Content starts

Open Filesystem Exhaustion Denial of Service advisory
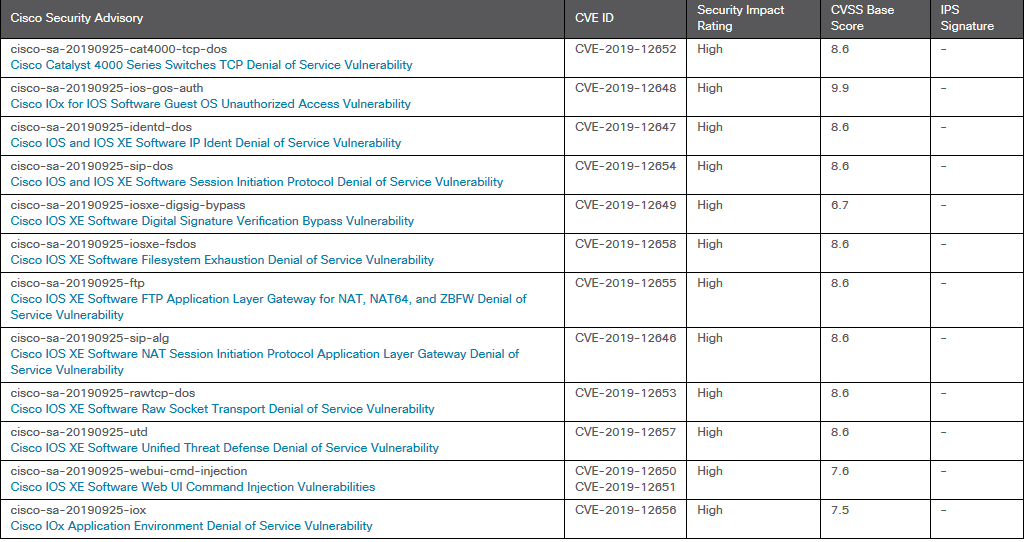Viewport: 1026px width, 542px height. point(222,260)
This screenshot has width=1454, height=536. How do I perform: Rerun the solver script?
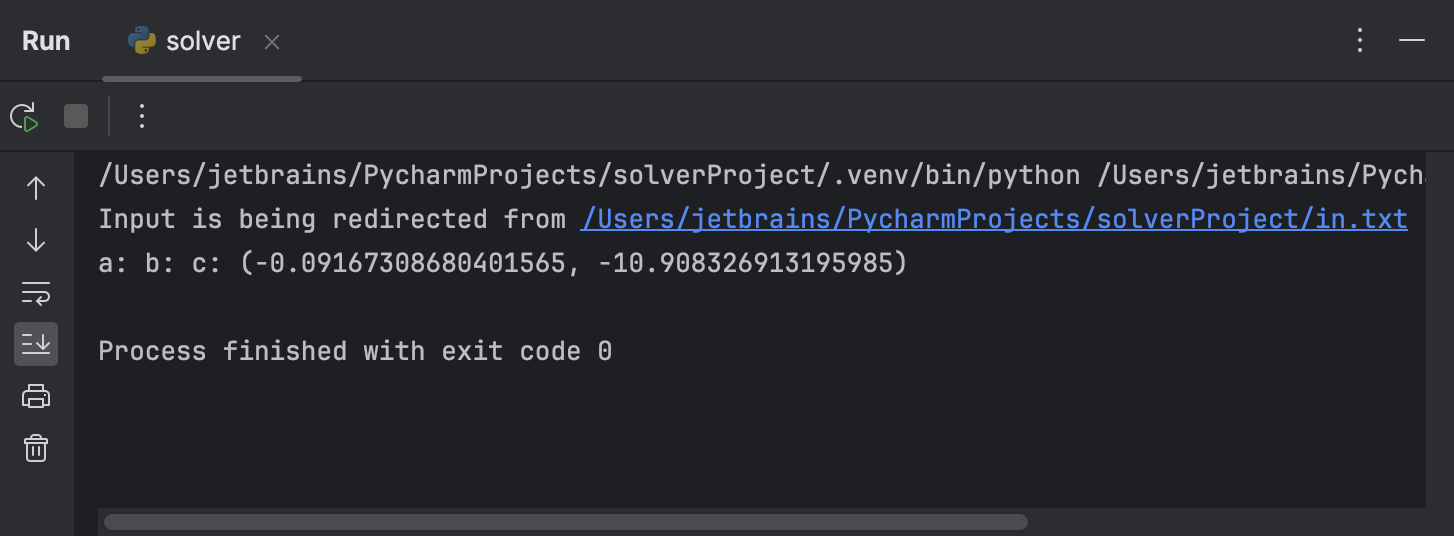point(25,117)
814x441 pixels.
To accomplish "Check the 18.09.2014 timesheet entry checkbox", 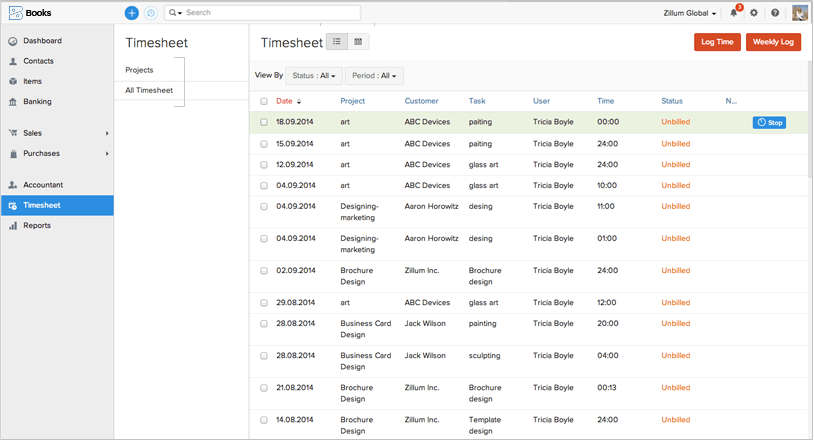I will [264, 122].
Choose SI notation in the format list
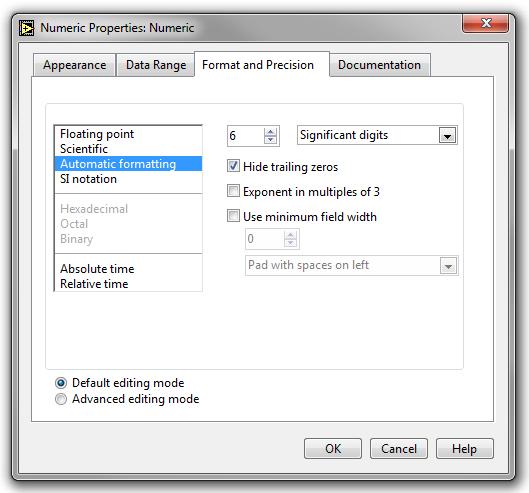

Content ends

◆ Task requirements
Pictures are to be left out, and the lines from the beginning of the records through the line with "814x441 pixels." are to be printed exactly, with nothing added.

◆ Solution to this task
Open Filesystem Exhaustion Denial of Service advisory
Viewport: 1026px width, 542px height. point(222,260)
This screenshot has width=1454, height=536. How do I perform: Rerun the solver script?
point(25,117)
814x441 pixels.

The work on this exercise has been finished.